Create a new corpus from files

To create a new corpus from uploaded files, log in to Sketch Engine (or click Home) and click Create corpus from the left menu. Complete the following details:

  • Corpus name: this will be displayed in the interface. A simple, unique, alphanumeric corpus ID that can be used in CQL queries will be created automatically.
  • Language: Sketch Engine will process the uploaded data using settings for the selected language. Select Other UTF-8 for a language not found in the list.
    see also Unsupported language

for advanced users

Configuration template (for advanced users): Instead of the default template for the selected language, you may select a custom configuration template. Be advised that only vertical files are supported when using custom templates. Also, note that this option is not shown by default. To enable it, you must first create a user template in Configuration templates as described in The Corpus Configuration File: Overview page and Corpus Configuration File: All Features.

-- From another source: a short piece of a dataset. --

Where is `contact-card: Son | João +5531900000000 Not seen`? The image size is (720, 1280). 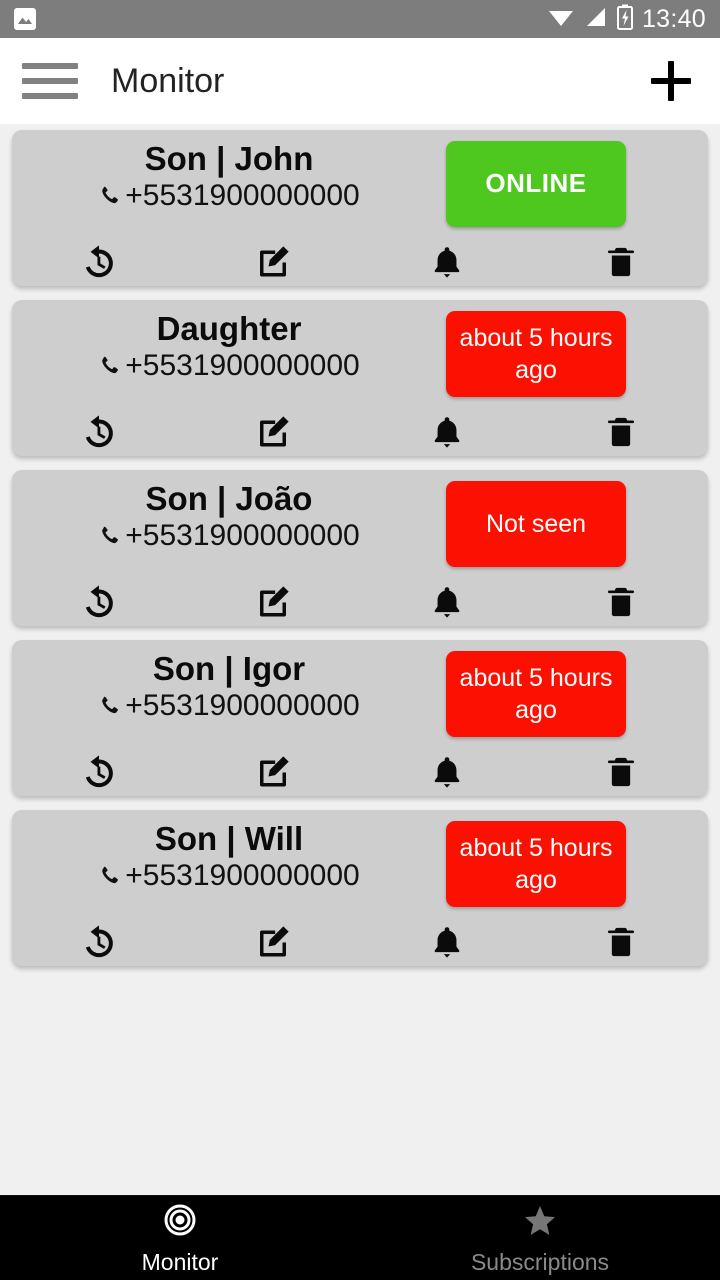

  • Click Create to create an empty corpus and to go to the next step.

Add a File

(If you wish to add data using WebBootCat instead, click Cancel and then Add data from the web using WebBootCaT in the corpus screen.)

Click add a new file and chose from these options:

  • upload a file from your computer
  • download from a URL
  • upload from the Sketch Engine server
    FTP to the.sketchengine.co.uk at port 10021 to upload files, use the same username and password as for logging into the web interface – FTP tutorial
Uploading multiple files at once

You can also add multiple files in an archive using formats: .zip, .tar, .tar.gz, and .tar. bz2. Optionally, if the file names should be preserved, click 'Expand this archive instead of converting it to a single plaintext'. It is recommended, however, to put all metadata (including the file name) in XML structures inside the file and not use the 'expand' option.

(Re-)Compile

You need to (re-)compile the corpus after adding data to your corpus.

You will find your corpus by clicking Home and going to My corpora.

Supported formats

Supported file formats include .doc, .docx, .htm, .html, .pdf, .ps, .tmx, .txt, .vert, .xml. An XML file is also possible if you upload it as plain text but it should only contain text with structural mark-up (such as document or paragraph boundaries; document metadata, etc.). More complex XML will not be processed correctly. Here is a sample of XML text that would be processed correctly:

With regards to PDF files, please bear in mind that firstly PDF files are converted into plain text in order to create a corpus. This conversion is still the unsolved problem in computer science, especially, there may be problems with PDF files containing multiple columns, headings/footers or splitting words at the end of lines which may not be processed correctly.